Interessanterweise zeigt sich vor allem bei jungen Priesteramtskandidaten, Diakonen und Priestern eine Tendenz zu erzkonservativen Haltungen. Hört man sich unter Theologiestudenten mit dem Berufsziel Priester um, so sind nicht wenige dabei, die sich eine vorkonziliare Kirche wünschen. Gerade von jungen Menschen würde man doch eigentlich erwarten, dass sie aufgeschlossen, tolerant und kritisch sind. Wie kommt es zu dieser erzkonservativen Haltung? Dafür gibt es vermutlich verschiedene Ursachen wie beispielsweise einem konservativen Elternhaus, dem Einfluss des konservativen Gemeindepfarrers oder auch der Blendung durch die alte, pompöse Liturgie bzw. der Sehnsucht nach Geltung und Macht (der Pfarrer als geachteter, respektierter Mann).

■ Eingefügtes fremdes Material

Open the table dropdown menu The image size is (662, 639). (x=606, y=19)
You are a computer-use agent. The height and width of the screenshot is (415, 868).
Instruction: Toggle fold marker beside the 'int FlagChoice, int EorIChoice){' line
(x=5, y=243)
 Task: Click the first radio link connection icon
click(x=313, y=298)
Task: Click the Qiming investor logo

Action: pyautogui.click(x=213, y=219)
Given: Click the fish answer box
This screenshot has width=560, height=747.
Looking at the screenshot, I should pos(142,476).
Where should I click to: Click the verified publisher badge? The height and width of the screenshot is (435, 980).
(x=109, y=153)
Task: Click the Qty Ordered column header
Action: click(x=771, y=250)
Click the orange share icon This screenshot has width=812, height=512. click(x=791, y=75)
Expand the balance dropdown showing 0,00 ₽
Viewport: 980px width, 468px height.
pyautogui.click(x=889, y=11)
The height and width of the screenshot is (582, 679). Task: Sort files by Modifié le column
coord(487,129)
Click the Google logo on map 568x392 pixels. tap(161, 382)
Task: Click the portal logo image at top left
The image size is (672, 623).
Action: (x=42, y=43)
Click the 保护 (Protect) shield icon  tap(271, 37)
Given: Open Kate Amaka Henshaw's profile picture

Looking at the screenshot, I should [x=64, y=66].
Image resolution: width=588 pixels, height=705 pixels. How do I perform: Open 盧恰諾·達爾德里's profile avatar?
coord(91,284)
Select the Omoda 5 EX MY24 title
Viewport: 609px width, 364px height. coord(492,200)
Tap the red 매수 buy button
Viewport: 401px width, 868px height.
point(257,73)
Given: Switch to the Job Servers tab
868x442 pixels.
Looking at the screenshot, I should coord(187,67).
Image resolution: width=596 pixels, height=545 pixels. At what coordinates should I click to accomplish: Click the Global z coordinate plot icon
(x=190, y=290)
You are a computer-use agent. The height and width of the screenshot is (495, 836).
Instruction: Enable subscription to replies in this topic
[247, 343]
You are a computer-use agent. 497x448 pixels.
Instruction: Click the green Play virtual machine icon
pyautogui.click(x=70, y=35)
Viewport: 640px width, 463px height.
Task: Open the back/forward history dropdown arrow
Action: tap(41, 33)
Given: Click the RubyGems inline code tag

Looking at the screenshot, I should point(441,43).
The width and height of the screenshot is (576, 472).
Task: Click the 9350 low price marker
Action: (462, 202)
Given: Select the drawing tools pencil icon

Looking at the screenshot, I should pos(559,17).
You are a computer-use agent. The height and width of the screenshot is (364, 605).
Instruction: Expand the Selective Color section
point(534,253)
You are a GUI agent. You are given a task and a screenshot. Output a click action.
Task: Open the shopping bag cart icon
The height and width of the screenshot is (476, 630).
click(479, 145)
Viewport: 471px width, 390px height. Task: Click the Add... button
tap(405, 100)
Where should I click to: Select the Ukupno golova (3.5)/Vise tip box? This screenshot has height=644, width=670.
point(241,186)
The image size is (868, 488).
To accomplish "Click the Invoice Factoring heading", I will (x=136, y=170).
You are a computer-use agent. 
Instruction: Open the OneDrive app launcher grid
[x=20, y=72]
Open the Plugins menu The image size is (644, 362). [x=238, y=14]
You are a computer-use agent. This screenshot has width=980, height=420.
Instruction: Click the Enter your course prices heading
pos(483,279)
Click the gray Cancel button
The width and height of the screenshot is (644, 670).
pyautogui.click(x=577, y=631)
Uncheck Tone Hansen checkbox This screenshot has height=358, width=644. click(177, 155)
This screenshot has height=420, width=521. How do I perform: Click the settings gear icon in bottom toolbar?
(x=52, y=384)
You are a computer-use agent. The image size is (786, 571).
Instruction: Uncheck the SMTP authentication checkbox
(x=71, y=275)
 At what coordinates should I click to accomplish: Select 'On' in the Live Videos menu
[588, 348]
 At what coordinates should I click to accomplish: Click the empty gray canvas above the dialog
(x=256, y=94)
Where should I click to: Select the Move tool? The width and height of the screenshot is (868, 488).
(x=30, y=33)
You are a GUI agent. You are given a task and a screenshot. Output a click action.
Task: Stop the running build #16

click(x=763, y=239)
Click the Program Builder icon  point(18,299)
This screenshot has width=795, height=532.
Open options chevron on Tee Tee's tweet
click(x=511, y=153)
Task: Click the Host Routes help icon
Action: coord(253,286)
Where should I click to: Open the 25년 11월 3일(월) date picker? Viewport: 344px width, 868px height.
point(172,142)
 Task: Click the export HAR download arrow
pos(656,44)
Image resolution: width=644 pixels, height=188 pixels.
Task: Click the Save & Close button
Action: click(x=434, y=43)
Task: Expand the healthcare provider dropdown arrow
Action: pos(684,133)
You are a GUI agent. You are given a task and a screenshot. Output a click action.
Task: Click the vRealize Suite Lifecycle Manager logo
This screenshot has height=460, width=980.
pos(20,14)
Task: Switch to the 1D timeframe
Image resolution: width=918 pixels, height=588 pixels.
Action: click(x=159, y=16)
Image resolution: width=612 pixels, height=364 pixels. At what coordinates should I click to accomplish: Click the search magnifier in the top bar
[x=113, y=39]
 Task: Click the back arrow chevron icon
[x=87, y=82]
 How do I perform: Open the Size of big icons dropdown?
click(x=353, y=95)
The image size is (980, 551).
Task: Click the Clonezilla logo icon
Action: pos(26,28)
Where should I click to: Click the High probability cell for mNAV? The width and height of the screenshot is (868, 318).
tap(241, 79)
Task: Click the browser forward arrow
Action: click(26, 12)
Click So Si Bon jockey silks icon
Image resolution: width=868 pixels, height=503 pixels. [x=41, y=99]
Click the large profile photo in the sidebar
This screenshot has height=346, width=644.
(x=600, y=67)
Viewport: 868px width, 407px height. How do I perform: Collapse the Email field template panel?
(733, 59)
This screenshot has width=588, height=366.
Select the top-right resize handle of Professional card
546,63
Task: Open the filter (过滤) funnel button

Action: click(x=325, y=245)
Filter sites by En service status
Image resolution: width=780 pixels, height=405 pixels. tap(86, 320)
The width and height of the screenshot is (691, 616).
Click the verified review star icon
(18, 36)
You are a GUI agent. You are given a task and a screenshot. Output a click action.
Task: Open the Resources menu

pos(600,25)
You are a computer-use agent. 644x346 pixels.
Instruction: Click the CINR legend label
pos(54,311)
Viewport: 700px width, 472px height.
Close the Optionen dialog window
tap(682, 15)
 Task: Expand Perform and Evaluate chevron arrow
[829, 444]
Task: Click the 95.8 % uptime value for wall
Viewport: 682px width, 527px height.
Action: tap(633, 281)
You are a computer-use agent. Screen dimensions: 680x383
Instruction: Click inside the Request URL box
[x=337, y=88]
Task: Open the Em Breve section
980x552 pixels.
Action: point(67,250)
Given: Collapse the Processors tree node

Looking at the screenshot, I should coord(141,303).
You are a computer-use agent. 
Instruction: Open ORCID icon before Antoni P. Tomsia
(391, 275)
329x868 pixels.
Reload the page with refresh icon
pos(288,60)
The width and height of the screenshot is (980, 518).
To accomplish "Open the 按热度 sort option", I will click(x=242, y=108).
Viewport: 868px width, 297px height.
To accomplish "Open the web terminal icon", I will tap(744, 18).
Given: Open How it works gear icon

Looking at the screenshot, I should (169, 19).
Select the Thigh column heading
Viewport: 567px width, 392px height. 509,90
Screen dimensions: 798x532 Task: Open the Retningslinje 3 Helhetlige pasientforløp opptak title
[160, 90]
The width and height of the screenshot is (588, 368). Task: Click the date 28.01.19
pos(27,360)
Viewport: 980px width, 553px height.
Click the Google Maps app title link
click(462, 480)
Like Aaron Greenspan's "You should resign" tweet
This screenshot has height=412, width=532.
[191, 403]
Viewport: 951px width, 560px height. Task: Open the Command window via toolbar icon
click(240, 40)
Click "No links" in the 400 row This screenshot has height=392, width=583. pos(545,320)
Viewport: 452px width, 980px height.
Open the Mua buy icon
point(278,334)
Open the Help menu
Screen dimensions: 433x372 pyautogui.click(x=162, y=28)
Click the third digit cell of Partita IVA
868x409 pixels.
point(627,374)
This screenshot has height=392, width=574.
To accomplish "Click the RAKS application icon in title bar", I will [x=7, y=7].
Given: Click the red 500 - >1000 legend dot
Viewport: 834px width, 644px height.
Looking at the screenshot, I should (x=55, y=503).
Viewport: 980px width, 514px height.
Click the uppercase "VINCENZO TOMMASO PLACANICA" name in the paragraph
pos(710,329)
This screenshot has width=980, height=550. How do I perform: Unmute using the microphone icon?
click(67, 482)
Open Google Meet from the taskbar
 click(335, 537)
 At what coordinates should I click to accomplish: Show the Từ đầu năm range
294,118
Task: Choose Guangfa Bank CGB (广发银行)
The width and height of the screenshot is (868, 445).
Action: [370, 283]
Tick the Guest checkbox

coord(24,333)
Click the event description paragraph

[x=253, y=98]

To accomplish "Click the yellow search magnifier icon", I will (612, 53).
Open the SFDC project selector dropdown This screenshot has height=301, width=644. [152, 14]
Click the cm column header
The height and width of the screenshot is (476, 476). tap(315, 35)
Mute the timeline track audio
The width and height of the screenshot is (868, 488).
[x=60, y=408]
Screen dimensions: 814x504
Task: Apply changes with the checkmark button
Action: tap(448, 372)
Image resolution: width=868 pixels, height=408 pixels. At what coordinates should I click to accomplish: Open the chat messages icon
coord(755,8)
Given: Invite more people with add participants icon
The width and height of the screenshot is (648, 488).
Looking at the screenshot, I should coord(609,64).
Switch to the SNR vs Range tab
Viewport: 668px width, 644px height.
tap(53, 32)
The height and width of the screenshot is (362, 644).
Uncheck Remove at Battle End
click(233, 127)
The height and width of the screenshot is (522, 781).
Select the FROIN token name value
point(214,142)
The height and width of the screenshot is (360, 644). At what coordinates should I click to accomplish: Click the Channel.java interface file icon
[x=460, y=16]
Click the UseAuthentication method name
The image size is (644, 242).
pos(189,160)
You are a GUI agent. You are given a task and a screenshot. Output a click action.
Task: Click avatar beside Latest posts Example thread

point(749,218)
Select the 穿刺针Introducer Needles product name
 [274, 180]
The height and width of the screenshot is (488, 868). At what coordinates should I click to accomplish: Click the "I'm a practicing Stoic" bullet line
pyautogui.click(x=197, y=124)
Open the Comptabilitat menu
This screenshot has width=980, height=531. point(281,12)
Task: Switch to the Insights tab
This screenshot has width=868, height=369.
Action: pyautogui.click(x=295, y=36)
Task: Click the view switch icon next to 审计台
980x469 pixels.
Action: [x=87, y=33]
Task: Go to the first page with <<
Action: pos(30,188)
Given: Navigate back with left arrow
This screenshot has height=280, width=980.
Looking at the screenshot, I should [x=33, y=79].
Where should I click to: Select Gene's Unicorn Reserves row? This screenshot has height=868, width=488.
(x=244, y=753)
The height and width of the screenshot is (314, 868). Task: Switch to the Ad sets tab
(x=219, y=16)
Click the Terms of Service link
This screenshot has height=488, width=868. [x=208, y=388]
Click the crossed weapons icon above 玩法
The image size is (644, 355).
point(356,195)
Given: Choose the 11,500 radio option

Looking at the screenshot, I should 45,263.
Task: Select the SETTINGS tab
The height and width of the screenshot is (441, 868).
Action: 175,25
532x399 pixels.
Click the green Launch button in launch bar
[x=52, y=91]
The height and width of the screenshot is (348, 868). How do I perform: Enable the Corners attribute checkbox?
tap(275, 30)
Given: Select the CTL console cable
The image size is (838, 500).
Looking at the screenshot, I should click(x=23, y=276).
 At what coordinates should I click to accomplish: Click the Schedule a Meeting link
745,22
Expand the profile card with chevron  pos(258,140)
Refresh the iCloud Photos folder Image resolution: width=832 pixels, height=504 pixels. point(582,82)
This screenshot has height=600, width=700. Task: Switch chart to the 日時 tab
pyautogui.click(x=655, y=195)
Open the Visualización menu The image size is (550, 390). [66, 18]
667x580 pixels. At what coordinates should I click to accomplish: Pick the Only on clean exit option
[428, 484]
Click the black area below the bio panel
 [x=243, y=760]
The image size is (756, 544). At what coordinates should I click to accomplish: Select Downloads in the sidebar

Erzkonservative nutzen auch das Internet

Um konservatives Gedankengut und dem damit verbundenen Menschenbild zu verbreiten, werden natürlich auch die Medien genutzt. David Berger war ja vor seinem "Fall in Ungnade" selbst Chefredakteur von "Theologisches", einer Zeitschrift, die von erzkonservativen Theologen als Sprachrohr verwendet wird. Aber auch Internetseiten (z.B. kreuz.net, die inzwischen abgeschaltete Hetzseite erzkonservativer Möchtegernchristen) werden herangezogen, um die eigene Sicht darzulegen und wenn nötig, Andersdenkende zu diskreditieren. Zumindest bieten sie aber die Möglichkeit, deutlich zu machen, dass liberale Ansichten ein "Irrweg" sind, der direkt in die Hölle führt. Die katholische Kirche distanzierte sich zwar öffentlich von kreuz.net, so mancher Kirchfürst wird aber den oft menschenverachtenden Artikeln still zugestimmt haben. Zumindest lässt sich dies, mit Blick auf die Äußerungen verschiedener Würdenträger, vermuten.